In 1937, there were 255 credit unions in Minnesota organized under L. 1925, c. 206, Minn. St. 1941, §§ 52.01 to 52.23 (Mason St. 1927, §§ 7774-1 to 7774-24), having 49,000 members and assets of more than $4,500,000. By § 52.01 (§ 7774-1), each credit union, as described by the statute, is “a cooperative society, incorporated for the two-fold purpose of promoting thrift among its members and creating a source of credit for them at legitimate rates of interest for provident purposes.” They receive savings of members in payment of shares or as deposits, usually in small amounts from small investors, paying dividends thereon, and making loans to members, repayable in monthly installments over a period of years. Each person owning a share in, and each person borrowing money from, a credit union is a member of the union and is entitled to vote at its meetings. Twenty-three of these credit unions make mortgage loans to members and in 1937 had outstanding such loans aggregating more than $750,000, secured by liens on real estate, for the most part on small homes, repayable in monthly installments over a period of years. In 1939, credit unions had increased to 62,480 members and more than $1,350,000 in real estate mortgage loans. In 1941, there were 374 credit unions, having 75,297 members and $2,172,000 in real estate mortgage loans. Credit unions are wholly exempted from the Minnesota income or franchise tax. There are operating in Minnesota large numbers of farmers, fruit growers, and other like associations, farmers mutual insurance companies, and cooperative and mutual rural telephone associations organized and operated on a cooperative basis and paying dividends on shares. These associations are exempted from the Minnesota income or franchise tax.

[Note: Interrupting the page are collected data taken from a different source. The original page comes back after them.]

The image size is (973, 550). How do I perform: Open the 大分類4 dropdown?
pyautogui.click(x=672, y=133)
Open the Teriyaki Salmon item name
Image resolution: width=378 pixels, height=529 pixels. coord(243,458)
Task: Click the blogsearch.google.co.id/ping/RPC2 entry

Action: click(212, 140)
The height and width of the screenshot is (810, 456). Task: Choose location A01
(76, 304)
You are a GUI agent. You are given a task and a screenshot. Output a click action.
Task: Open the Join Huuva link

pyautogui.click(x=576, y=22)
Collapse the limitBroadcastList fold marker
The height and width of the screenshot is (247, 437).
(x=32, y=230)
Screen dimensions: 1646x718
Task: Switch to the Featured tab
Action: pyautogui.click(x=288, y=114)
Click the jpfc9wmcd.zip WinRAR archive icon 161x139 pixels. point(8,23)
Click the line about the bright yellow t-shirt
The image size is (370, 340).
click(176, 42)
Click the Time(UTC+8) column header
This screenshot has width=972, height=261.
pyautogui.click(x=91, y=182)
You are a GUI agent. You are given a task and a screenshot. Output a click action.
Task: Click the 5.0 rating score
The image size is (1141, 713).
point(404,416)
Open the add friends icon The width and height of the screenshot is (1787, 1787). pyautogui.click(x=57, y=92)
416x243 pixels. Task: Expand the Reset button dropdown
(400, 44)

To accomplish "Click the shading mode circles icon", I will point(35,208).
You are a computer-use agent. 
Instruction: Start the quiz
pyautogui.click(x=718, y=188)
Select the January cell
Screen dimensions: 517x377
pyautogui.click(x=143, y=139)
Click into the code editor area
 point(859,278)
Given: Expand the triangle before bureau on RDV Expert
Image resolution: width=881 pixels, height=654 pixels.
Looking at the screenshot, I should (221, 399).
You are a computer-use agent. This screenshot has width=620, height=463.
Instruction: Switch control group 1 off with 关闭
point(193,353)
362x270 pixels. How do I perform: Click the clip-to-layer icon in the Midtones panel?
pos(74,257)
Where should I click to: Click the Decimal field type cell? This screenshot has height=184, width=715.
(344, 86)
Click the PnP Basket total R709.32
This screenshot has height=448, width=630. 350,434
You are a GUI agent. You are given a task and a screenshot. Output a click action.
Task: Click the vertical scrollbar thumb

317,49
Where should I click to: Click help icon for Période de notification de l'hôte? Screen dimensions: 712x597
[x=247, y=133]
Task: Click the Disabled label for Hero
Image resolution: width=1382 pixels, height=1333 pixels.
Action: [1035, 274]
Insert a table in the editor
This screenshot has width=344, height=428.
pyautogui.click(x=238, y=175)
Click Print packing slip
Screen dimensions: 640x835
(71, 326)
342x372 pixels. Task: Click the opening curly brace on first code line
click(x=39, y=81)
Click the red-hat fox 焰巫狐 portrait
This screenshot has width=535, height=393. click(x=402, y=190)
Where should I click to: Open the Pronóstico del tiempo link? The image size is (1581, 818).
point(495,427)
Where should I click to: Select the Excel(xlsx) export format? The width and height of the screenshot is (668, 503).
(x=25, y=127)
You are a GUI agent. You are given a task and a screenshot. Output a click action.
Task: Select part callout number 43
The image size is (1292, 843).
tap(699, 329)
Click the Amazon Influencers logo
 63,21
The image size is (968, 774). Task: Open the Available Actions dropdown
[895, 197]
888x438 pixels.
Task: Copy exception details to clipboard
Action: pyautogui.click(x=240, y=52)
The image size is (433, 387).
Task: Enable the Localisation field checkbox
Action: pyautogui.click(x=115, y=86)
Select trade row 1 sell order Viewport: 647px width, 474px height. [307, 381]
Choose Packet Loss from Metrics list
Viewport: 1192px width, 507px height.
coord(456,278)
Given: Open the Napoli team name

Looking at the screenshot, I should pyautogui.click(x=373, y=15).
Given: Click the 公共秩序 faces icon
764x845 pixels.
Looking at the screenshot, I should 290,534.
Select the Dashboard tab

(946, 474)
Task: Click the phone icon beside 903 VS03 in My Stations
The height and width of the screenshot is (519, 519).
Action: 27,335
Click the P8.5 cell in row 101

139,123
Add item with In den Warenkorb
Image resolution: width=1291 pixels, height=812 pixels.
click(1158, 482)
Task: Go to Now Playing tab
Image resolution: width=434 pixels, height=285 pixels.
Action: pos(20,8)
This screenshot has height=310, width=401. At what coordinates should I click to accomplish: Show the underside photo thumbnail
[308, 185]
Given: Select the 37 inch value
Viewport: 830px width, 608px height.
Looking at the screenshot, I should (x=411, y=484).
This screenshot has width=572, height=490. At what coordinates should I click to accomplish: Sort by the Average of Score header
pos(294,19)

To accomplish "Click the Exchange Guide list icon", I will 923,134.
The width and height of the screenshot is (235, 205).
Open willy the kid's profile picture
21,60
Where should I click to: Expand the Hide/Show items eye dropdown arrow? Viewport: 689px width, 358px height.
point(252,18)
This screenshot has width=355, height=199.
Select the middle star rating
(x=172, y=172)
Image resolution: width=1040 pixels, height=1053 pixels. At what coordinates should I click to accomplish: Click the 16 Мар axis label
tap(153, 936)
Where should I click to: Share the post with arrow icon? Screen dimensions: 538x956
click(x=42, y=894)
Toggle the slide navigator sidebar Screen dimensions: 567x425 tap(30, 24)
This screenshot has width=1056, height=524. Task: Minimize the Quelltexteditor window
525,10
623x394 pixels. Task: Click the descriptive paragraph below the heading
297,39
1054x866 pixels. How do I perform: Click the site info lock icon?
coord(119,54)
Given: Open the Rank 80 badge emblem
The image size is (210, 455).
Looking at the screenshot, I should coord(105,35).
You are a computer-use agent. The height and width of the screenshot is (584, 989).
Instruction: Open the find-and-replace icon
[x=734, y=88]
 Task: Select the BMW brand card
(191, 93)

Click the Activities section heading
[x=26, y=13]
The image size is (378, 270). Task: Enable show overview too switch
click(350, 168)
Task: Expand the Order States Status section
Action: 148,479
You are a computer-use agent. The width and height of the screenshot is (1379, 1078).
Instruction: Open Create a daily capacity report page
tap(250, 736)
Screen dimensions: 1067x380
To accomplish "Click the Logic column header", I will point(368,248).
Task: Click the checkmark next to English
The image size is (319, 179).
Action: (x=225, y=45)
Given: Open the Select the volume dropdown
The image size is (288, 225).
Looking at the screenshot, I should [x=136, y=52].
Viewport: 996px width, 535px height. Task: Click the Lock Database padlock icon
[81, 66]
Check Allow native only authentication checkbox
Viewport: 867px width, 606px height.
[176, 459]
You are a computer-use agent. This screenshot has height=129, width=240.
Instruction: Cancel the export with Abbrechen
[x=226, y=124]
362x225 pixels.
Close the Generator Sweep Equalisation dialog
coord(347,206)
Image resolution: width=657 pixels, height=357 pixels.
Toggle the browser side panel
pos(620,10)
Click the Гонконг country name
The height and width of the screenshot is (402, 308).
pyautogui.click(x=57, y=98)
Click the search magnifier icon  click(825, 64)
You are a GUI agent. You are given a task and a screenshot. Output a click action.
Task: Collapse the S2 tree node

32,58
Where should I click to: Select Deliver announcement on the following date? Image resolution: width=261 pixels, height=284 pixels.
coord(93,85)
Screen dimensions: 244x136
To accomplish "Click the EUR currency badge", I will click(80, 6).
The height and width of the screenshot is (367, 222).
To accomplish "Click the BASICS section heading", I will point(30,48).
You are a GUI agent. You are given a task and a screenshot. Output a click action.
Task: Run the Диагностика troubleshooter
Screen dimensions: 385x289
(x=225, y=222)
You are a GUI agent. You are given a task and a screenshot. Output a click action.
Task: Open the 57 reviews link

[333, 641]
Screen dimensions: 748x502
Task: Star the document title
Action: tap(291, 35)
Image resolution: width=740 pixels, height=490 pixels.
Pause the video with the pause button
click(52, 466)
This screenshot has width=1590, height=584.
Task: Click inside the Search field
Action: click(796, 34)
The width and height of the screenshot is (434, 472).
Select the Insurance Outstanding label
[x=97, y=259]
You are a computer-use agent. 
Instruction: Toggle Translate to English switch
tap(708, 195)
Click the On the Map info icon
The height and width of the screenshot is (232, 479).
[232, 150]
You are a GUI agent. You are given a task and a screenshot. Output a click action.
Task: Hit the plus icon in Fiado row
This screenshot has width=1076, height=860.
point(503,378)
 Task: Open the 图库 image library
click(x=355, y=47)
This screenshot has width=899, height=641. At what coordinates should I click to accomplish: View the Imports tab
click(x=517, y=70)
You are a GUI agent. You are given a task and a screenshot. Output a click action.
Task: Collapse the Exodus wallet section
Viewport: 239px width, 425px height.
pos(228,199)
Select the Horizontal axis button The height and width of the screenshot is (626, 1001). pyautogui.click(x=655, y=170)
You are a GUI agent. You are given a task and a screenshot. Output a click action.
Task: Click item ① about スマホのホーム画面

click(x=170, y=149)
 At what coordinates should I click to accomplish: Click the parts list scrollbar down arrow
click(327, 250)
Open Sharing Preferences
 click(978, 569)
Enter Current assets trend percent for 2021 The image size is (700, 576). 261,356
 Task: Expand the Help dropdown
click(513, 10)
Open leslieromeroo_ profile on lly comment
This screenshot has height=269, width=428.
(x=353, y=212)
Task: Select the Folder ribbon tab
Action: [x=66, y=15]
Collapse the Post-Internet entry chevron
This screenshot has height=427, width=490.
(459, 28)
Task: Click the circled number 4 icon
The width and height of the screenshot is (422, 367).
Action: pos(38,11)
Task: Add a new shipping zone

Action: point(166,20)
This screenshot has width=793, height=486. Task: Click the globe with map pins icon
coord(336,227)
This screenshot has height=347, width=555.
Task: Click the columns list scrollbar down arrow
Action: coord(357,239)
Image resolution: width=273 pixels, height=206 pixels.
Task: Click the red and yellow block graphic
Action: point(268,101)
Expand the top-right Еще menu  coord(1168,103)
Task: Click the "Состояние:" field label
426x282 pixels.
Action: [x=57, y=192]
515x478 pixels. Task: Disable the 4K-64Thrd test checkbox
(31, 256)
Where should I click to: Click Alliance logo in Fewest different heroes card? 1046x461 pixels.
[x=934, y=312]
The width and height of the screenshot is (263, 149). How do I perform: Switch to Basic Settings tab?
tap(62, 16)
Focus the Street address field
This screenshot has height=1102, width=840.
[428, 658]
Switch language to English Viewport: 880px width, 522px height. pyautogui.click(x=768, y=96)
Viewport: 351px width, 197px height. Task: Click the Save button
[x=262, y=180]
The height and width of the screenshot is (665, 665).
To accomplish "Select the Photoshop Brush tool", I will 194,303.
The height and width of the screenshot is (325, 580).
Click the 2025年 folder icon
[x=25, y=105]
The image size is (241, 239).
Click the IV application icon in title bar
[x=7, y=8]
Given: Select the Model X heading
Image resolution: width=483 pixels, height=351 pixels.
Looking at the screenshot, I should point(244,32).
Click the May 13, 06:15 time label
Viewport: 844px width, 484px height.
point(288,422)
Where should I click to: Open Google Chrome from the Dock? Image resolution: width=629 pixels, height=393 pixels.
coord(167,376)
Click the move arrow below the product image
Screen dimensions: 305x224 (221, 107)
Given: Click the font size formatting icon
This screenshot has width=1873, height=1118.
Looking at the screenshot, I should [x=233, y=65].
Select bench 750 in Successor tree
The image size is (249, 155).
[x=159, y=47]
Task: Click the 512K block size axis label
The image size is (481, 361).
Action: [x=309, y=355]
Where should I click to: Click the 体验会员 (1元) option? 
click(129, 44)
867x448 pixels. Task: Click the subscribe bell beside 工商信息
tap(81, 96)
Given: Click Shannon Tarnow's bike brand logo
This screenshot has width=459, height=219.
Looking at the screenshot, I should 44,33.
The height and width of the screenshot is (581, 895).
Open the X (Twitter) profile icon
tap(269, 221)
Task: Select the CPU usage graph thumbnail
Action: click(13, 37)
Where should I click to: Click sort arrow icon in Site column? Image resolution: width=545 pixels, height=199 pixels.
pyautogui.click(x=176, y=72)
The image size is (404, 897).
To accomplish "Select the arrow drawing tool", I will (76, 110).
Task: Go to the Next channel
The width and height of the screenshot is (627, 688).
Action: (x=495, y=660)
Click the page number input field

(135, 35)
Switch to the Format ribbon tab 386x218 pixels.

It is contended by defendant that the statute involved violates the uniformity clause of the state constitution and the equal protection clause of the Fourteenth Amendment to the federal constitution. The uniformity clause of the Minnesota constitution is not more restrictive than the equal protection clause of the Fourteenth Amendment. Reed v. Bjornson, 191 Minn. 254, 253 N. W. 102; C. Thomas Stores Sales System, Inc. v. Spaeth, 209 Minn. 504, 297 N. W. 9.

As stated, credit unions are specifically exempted from the income and franchise tax. They are taxed in the same manner as savings banks, under the provisions of Minn. St. 1941, § 273.52 (Mason St. 1927, § 2022). This section provides that from the aggregate of the value of all property owned by the bank (other than real estate, which is assessed and taxed as such, and other than tax-exempt securities, which are not taxed at all) there shall be deducted the total amount of its deposits and accounts payable, and the remainder, if any, shall be listed as credit. Under that section, a credit tax is imposed on the bank’s surplus after deducting real estate and tax-exempt securities. They pay no tax on tangible personal property. They pay no moneys and credits tax, and they pay only a credits tax at a rate of 30 cents per $100 on whatever surplus may remain. The result is that they escape practically all taxes. All of the 89 associations in Minneapolis paid a total of less than $200. State and federal savings and loan associations, as well as credit unions, pay ad valorem taxes on real estate. The associations pay ad valorem taxes on furniture and fixtures and moneys and credits taxes on receivables and cash in banks and on hand.

The association contends that credit unions are in every substantial respect like federal savings and loan associations — in purpose, organization, and method of doing business, and there are no substantial differences between them. The state, on the other hand, insists that the differences are so substantial as to warrant discrimination between them for taxation purposes. The latest expression of this court on this question is found in Montgomery Ward & Co. Inc. v. Commr. of Taxation, 216 Minn. 307, 309, 12 N. W. (2d) 625, 627, where the rule was again stated by this court as follows:

“We have held that the legislature ‘has a wide discretion in classifying property for the purposes of taxation, but the classification must be based on differences which furnish a reasonable ground for making a distinction between the several classes. The differences must not be so wanting in substance that the classification results in permitting one to escape a burden imposed on another under substantially similar circumstances and conditions.’ State v. Minnesota Farmers Mut. Ins. Co. 145 Minn. 231, 234, 176 N. W. 756, 757; Reed v. Bjornson, 191 Minn. 254, 253 N. W. 102; National Tea Co. v. State, 205 Minn. 443, 286 N. W. 360; State ex rel. Mudeking v. Parr, 109 Minn. 147, 152, 123 N. W. 408, 134 A. S. R. 759; In re Improvement of Third Street, 185 Minn. 170, 240 N. W. 355. The United States Supreme Court has followed substantially the same rule. Louisville G. & E. Co. v. Coleman, 277 U. S. 32, 37, 48 S. Ct. 423, 425, 72 L. ed. 770, 774. In that case the court said:
“ ‘* * * In the first place, it may be said generally that the equal protection clause means that the rights of all persons must rest upon the same rule under similar circumstances, * * *. It does not, however, forbid classification; and the power of the state to classify for purposes of taxation is of wide range and flexibility, provided always, that the classification “must be reasonable, not arbitrary, and must rest upon some ground of difference having a fair and substantial relation to the object of the legislation, so that all persons similarly circumstanced shall be treated alike.” ’ ”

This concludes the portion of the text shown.